I cybercriminali del collettivo Black Basta hanno pubblicato i dati che avevano esfiltrato durante l’attacco informatico del 18 aprile all’azienda, leader in Europa, nella fornitura di servizi di diagnostica medica. La società che si occupa di sanità non ha inteso pagare il riscatto.
Detto, fatto. Il gruppo di criminali informatici conosciuto come Black Basta (con grande probabilità responsabile anche dell’attacco ransomware ad Acea nel febbraio scorso), ha rilasciato nel dark web tutti i dati sanitari esfiltrati il 18 aprile al network nazionale di Synlab, tra le principali aziende sanitarie private d’Europa.
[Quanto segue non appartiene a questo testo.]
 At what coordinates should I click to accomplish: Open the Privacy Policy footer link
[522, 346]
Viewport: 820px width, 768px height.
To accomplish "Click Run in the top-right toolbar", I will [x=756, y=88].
La pubblicazione del materiale sottratto da Black Basta a Synlab – circa 1,5 terabyte di documenti, una mole ingente rivelata dalla piattaforma Ransomfeed.it) – ha trovato conferma nelle parole della stessa società sanitaria.
Sul sito dell’azienda, nella pagina “Attacco cybercriminale ai sistemi informatici di Synlab Italia”, si legge infatti: “Dalle prime analisi condotte internamente, abbiamo potuto rilevare che tra i dati pubblicati vi sono anche dati personali relativi a certi nostri pazienti”. Soprattutto la società con sede centrale a Monaco di Baviera – che nel frattempo ha ripristinato tutti i servizi al pubblico (compresa la prenotazione online) tornati alla completa operatività su tutto il territorio nazionale – ha evidenziato che “informerà opportunamente tutti i soggetti interessati in conformità alla legge”.
Sul dark web i dati sanitari dei pazienti
La stessa Synlab Italia – che ogni anno, presso i suoi 380 laboratori e centri medici distribuiti in otto regione del Paese (Campania, Emilia Romagna, Friuli Venezia Giulia, Lazio, Liguria, Lombardia, Toscana, Veneto), eseguendo circa 35 milioni di esami clinici – ha confermato, attraverso un nuovo aggiornamento, che il collettivo Black Basta “responsabile dell’attacco informatico, ha pubblicato in aree del dark web, informazioni sottratte illecitamente a Synlab, compresi documenti e dati personali”.
Precisando poi che la società “si è attivata per l’analisi e l’identificazione dei dati oggetto di pubblicazione”, e che “è al lavoro per l’individuazione di differenti strategie che permettano di accelerare tali operazioni”. Soprattutto – prosegue la nota – “dalle prime analisi condotte internamente, abbiamo potuto rilevare che tra i dati pubblicati ci sono anche dati personali relativi ai nostri clienti B2B. All’esito dell’attività di analisi seguirà la classificazione dei dati pubblicati al fine di individuare i soggetti interessati e i relativi titolari del trattamento coinvolti”. Non in ultimo, Synlab Italia ha tenuto a precisare che “continua a collaborare con le Pubbliche autorità investigative competenti e si è attivata per integrare ulteriormente le notifiche preliminari all’Autorità garante per la protezione dei dati personali”.
Ransomware, è sempre più frequente pagare il riscatto
Nel 2023, come rivela uno studio condotto dalla società di ricerca blockchain Chainalysis, le cybergang del ransomware hanno raccolto un miliardo di dollari in pagamenti di riscatto. Il Crypto Crime Report 2024 ha rimarcato dunque un notevole incremento dei pagamenti di ransomware. Ricatto a cui la filiala italiana di Synlab non ha voluto sottostare.
La medesima società, infatti, “conferma di non aver intrapreso alcun tipo di negoziazione, né tantomeno di aver pagato un riscatto all’organizzazione cybercriminale responsabile dell’attacco”. E che “rigetta fermamente l’idea di finanziare ulteriori futuri attacchi cybercriminali e criminali che minacciano le infrastrutture critiche, la privacy dei pazienti e la sicurezza nazionale”. Restando in Italia, secondo i dati pubblicati dal Clusit, nel 2023 il nostro Paese ha registrato 310 attacchi informatici, in aumento del 65% rispetto al 2022. In particolare, la sanità è sotto scacco dei cybercriminali: dagli ospedali alle aziende sanitarie ai centri diagnostici agli ambulatori.